--- WORK TO DO ---
Starting at the line that contains "The image size is (1279, 1010)." and ending at the line that contains "click(x=743, y=596)", write out those records again with "button" swapped for "key" and everything else left the same. Leave the pictures out.

--- RECORDS PROVIDED ---
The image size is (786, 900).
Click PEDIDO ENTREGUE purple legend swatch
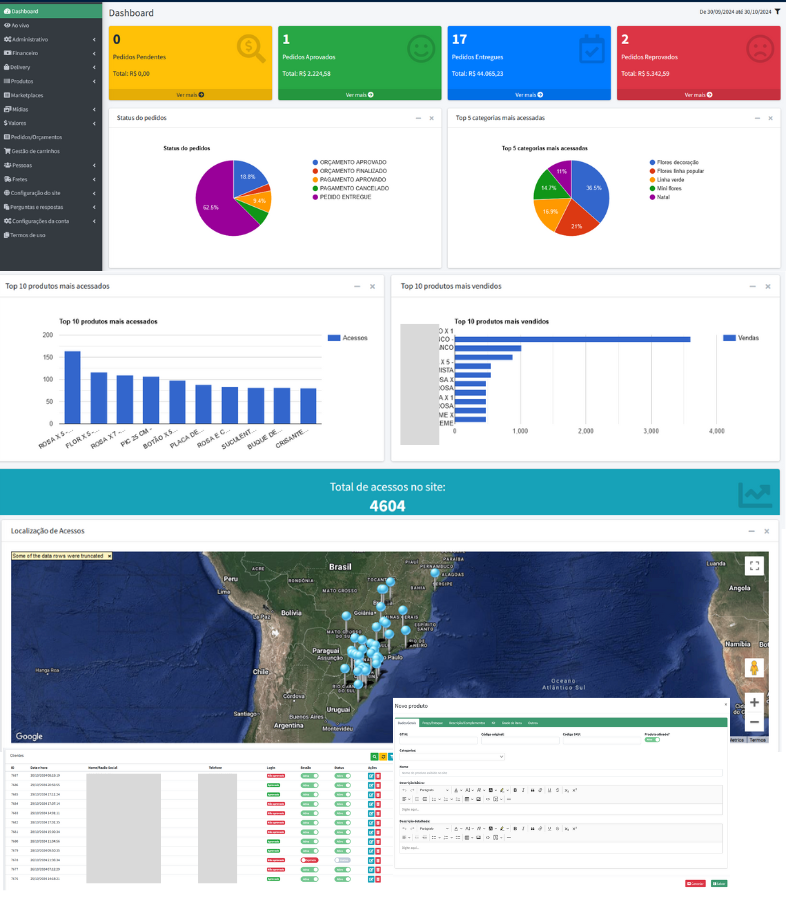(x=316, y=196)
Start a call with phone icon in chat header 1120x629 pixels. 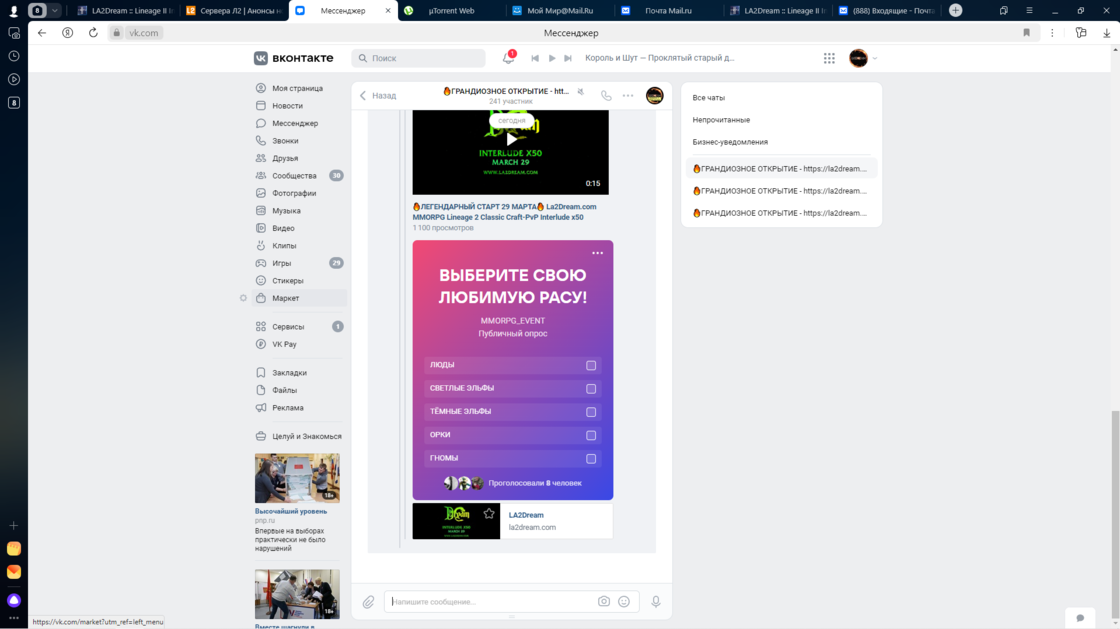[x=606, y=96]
--
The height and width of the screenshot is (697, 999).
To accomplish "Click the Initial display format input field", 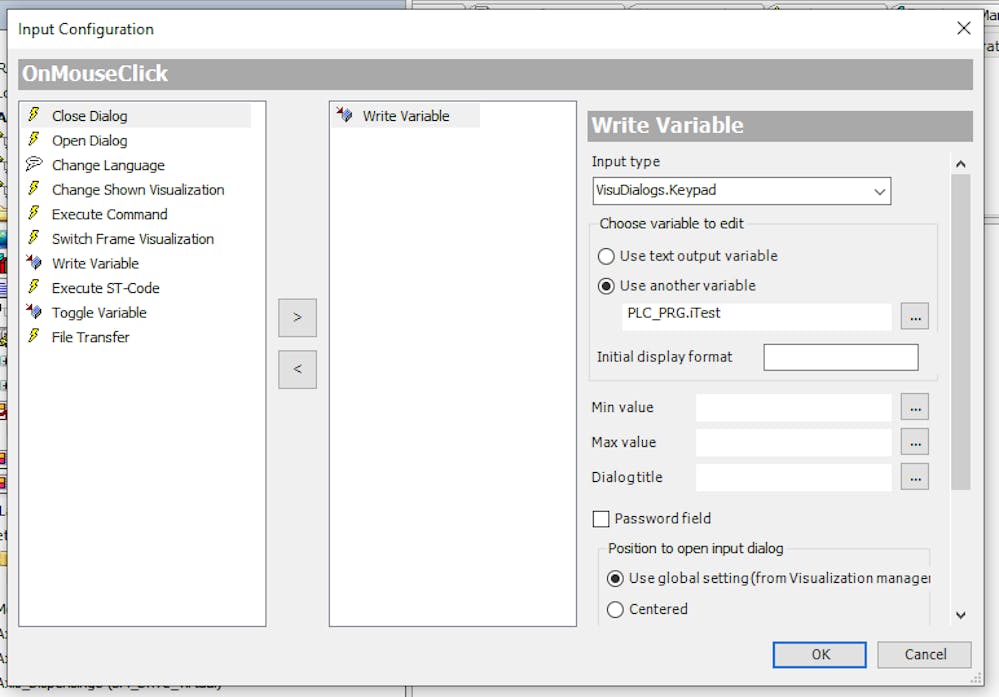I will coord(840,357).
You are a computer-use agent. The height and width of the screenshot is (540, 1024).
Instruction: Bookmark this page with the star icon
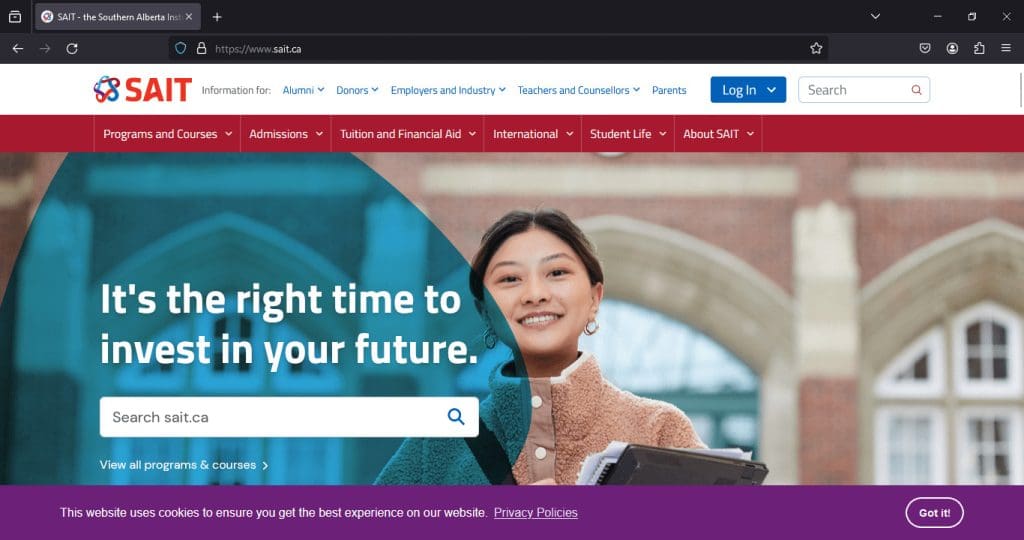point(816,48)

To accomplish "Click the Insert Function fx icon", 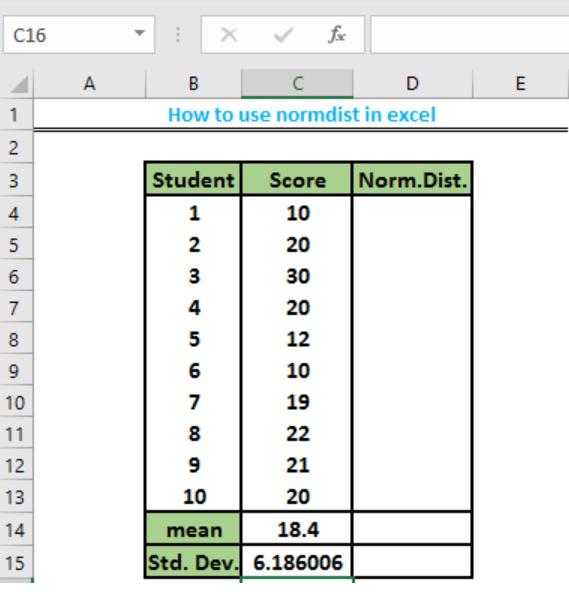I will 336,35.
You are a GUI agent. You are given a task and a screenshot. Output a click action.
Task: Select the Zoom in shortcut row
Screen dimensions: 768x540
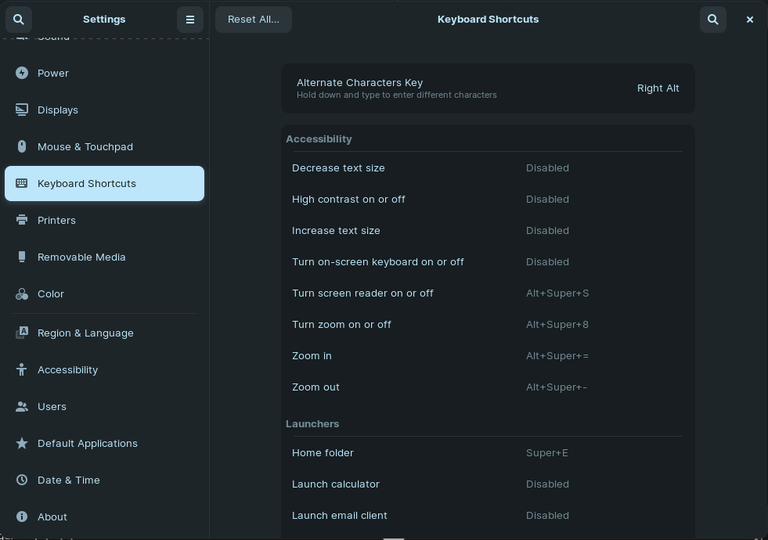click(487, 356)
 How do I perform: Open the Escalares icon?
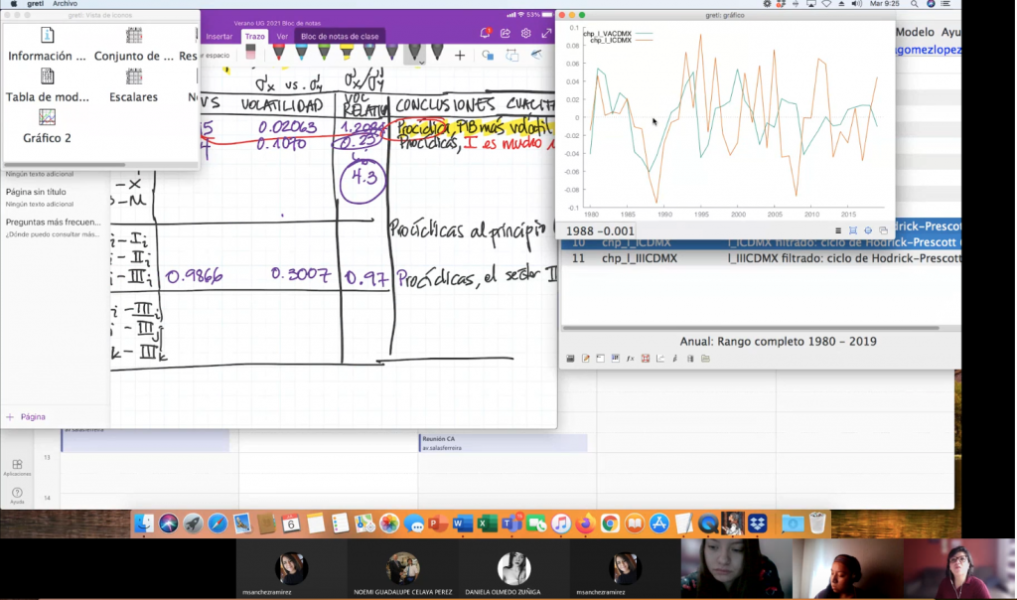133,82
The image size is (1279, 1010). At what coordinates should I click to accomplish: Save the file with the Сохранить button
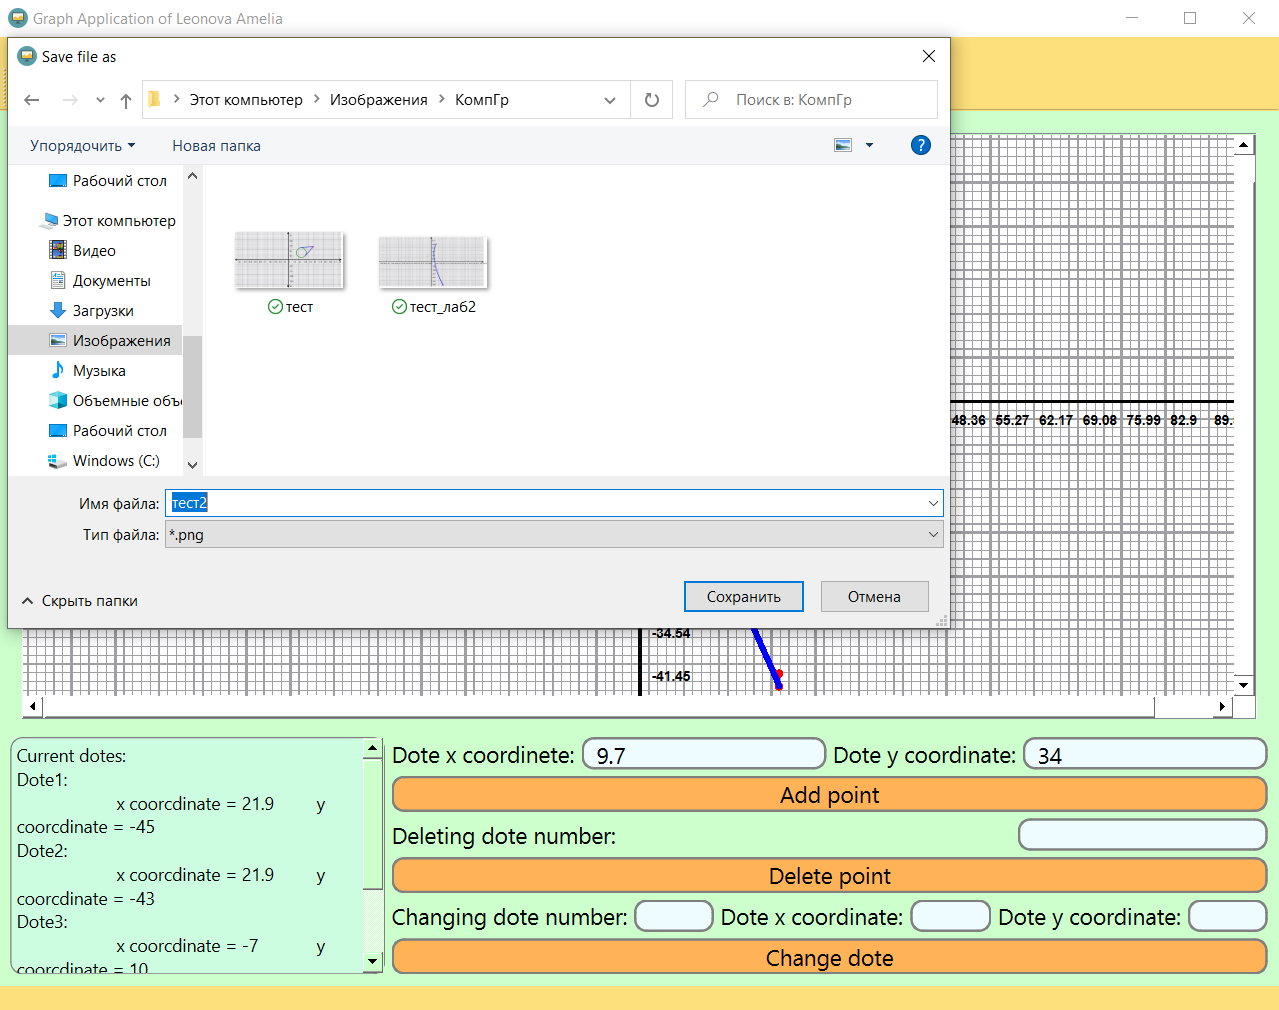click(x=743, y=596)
* * *
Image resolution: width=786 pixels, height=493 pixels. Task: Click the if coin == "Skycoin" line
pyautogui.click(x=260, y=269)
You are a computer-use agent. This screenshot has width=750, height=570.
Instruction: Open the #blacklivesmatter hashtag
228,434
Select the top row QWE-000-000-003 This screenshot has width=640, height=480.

--- THE RESPONSE ---
The image size is (1279, 1010). At what coordinates should I click to accomplish: Save the file with the Сохранить key
click(x=743, y=596)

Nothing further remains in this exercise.